• [DIRECTIONS] Which lines in the items below contain the string "Instruction"? Show each of those lines in full.

• [RECORDS SUPPLIED]
** Begin **

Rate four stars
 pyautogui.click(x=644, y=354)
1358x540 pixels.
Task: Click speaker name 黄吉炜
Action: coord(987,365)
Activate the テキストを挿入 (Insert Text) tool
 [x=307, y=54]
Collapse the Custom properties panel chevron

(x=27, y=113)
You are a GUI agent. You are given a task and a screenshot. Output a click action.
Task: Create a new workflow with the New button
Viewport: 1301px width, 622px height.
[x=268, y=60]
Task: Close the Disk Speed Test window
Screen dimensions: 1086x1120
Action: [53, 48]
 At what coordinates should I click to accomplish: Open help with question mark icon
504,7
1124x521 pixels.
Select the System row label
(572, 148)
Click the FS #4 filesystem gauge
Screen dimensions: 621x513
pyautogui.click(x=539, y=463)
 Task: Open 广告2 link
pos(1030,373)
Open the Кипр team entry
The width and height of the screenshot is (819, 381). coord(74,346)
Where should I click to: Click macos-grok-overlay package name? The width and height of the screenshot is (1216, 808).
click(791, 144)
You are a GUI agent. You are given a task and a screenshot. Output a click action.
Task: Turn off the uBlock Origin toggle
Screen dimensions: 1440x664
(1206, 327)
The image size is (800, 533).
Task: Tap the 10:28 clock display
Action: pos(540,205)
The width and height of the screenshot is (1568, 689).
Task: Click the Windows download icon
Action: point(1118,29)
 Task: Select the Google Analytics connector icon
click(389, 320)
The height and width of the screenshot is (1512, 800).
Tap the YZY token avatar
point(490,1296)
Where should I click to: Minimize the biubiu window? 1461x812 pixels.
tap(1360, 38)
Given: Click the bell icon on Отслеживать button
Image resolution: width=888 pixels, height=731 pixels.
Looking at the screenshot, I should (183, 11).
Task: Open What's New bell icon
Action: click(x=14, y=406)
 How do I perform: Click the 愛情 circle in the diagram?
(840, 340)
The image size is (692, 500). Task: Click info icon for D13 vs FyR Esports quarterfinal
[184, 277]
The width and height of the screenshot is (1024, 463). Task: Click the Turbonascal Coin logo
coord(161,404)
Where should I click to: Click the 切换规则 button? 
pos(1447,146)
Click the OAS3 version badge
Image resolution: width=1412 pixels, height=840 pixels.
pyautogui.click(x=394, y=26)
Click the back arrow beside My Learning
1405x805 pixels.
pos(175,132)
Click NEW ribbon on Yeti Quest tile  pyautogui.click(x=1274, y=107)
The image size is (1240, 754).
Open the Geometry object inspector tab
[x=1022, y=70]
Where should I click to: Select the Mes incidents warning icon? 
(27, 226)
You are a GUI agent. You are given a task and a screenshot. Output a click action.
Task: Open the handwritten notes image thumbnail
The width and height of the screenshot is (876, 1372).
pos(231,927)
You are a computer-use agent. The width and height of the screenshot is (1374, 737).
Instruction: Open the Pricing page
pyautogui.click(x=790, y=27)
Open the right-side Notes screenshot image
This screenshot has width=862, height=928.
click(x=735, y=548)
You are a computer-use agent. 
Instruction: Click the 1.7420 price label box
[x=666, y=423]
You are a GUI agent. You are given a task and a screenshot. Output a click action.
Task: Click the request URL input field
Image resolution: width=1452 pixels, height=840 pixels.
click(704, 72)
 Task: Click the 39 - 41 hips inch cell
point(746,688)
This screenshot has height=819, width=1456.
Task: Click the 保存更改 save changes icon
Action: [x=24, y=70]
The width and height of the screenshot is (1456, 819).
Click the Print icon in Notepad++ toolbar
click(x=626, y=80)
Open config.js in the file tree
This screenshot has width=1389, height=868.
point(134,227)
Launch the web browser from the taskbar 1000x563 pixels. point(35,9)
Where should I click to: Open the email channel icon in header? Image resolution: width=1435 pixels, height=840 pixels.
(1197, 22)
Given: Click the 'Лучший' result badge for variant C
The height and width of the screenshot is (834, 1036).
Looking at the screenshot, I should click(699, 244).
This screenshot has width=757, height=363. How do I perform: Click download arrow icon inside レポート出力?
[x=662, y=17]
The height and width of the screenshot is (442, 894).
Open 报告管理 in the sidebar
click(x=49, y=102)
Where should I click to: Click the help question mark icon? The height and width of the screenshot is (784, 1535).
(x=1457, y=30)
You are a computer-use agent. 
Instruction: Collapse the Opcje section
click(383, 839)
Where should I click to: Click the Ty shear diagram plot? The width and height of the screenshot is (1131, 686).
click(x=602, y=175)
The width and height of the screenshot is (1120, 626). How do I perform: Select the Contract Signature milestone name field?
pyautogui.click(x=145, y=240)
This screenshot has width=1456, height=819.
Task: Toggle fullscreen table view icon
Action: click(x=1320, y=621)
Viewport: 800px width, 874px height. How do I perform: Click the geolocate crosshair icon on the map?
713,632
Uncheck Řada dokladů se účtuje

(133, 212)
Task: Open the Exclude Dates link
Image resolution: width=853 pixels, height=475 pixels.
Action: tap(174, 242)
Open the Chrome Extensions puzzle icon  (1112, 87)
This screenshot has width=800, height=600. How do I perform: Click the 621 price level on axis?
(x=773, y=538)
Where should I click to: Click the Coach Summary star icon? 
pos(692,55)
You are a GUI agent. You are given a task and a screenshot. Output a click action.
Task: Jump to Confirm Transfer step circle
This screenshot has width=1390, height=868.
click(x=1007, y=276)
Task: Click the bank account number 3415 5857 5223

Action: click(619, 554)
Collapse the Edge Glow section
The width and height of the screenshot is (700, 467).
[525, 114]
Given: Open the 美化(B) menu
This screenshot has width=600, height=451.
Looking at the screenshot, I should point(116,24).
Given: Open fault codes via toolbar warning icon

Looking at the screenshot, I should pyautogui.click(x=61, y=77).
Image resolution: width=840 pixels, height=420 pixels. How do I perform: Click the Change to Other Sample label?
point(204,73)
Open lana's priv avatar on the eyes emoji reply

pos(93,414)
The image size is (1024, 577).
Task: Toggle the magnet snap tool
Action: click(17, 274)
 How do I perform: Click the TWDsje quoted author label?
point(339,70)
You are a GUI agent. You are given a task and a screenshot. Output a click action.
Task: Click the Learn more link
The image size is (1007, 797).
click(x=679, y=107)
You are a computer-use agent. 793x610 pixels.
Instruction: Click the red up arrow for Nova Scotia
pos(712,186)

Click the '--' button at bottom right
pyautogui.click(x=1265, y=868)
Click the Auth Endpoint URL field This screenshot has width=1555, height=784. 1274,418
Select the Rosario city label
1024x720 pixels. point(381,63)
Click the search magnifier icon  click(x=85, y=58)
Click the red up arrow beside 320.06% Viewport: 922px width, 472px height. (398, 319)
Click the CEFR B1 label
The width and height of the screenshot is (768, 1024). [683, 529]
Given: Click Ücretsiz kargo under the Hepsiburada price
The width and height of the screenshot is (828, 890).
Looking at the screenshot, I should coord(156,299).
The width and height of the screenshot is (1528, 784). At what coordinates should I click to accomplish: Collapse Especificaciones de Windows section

** End **

• [REPLY TO THE TASK]
Instruction: Open the Pricing page
Instruction: Click the 1.7420 price label box
Instruction: Collapse the Opcje section
Instruction: Click the red up arrow for Nova Scotia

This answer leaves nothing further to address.